Avatar of Eugene Furman
Player Profile

Eugene Furman NM

EugeneFurman State College Since 2017 (Active) Chess.com ♟♟♟♟♟
26.8%- 69.1%- 4.0%
Bullet 2030
117W 500L 10D
Blitz 2146
347W 692L 59D
Rapid 2005
5W 16L 1D
Coach Chesswick's Profile Photo
Coach Chesswick

Quick summary

Great momentum — your rating trend is very strong (six month change +169, one month +98) and your Strength Adjusted Win Rate is above 0.5. You win by creating tactical pressure and exploiting exposed kings, but time management and selective exchanges cost you a lot of games. Below are focused, practical steps to keep the upward slope.

What you did well (recent example)

In your win against Raset Ziatdinov you punished an exposed king with active pieces and sharp tactics. You used the queen and rooks aggressively to create mating threats and finished decisively. If you want to replay it, review this game: review this win.

  • Good piece activity and tactical awareness when the opponent’s king was in the center.
  • Strong finishing — you converted the attack without giving counterplay.
  • You chose active plans rather than passive defense in the middlegame.

Recurring problems seen in recent losses

Many of your recent losses end on time or after missed defensive resources. Two patterns stand out: time trouble and avoidable simplification mistakes. See this representative loss: review this loss.

  • Time management: several games ended with you losing on time. In equal or slightly better positions you ran your clock down and lost practical chances.
  • Endgame conversion and simplification: when ahead or with counterplay you sometimes traded into endings that favored your opponent or required precise technique.
  • Tactical oversight under pressure: missed intermezzo, back-rank and knight forks appear in fast moments.

Openings insight

Your most-played systems are the English Opening and French Defense. The data shows the French Defense is your best performing opening (~29% win rate) while some English subsystems (Mikenas-Carls, Anglo-Indian) are underperforming.

  • Play more of the French if you feel comfortable with the typical pawn structures and plans. Study 3-4 model games so the plans become automatic.
  • For the English Opening focus on a narrower repertoire line and learn the common pawn breaks and typical knight/bishop squares rather than many different systems.
  • Target the lines where you lose most often (see your English Opening: Mikenas-Carls Variation stats) and learn a single safe improvement to avoid repeated mistakes.

Concrete, short-term drills (daily)

  • Tactics sprint: 12–20 puzzles (5–10 minutes). Prioritize forks, pins, and back rank motifs.
  • 10-minute practical session: play 10 games at 3+0 or 5+0 to practice making correct decisions with a little time buffer.
  • Endgame micro-drill (5 minutes): Lucena and basic rook endings once per day until conversion becomes routine.
  • One loss review each session: spend 5–10 minutes on the latest time-loss game and ask what move you would change.

Bullet-specific habits to adopt

  • Guard the clock: if you drop below 10 seconds, simplify if the position is unclear. Avoid speculative complications when the clock is critical.
  • Pre-move discipline: use pre-moves only in forced recapture or capture sequences. Premoves that lose material are costly.
  • Mouse/phone accuracy warmup: 3 quick pre-game drills to reduce misclicks and accidental illegal moves.
  • Plan tempo: one clear idea per move when low on time — don’t calculate long variations, look for forcing moves or safe checks.

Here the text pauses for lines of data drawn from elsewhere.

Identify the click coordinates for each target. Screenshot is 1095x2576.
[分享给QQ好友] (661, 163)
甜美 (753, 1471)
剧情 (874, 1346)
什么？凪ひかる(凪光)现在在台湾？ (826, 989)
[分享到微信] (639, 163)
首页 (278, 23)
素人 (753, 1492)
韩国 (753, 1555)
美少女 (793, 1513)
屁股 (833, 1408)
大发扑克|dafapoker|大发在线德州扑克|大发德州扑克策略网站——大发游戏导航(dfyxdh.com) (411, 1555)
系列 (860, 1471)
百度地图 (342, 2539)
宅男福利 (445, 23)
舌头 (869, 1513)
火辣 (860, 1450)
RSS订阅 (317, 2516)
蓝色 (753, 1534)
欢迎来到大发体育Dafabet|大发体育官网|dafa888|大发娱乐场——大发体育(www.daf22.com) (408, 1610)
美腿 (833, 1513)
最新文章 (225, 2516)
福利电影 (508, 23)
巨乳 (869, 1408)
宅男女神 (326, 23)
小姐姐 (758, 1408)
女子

Weekly plan (30–60 minutes total)

  • 3 days: tactics + 10 rapid bullet-ish games (3+0), review 1 loss each day.
  • 2 days: opening study — watch/annotate 1 model game in your favorite French or English line and memorize 3 key plans.
  • 1 day: endgame focus (Lucena, king activity, rook endings) and 20 minutes of slow practice games (10+5) to improve technique.

Next steps — what to review now

Start by re-watching two recent games: your win vs Raset Ziatdinov (finish and technique) and the loss vs vaibhav2026 (time management and simplifying decisions). Replay them here:

Pick one tactical theme from the win to drill (for example: opening the g-file against an exposed king) and one time-management rule to apply next session.

Encouragement and focus

Your long-term trend is excellent — you’ve put up consistent gains over 1, 3 and 6 months. Keep the drills short and specific, protect your clock, and consolidate the openings where you score best. Small, consistent changes will keep that slope moving up.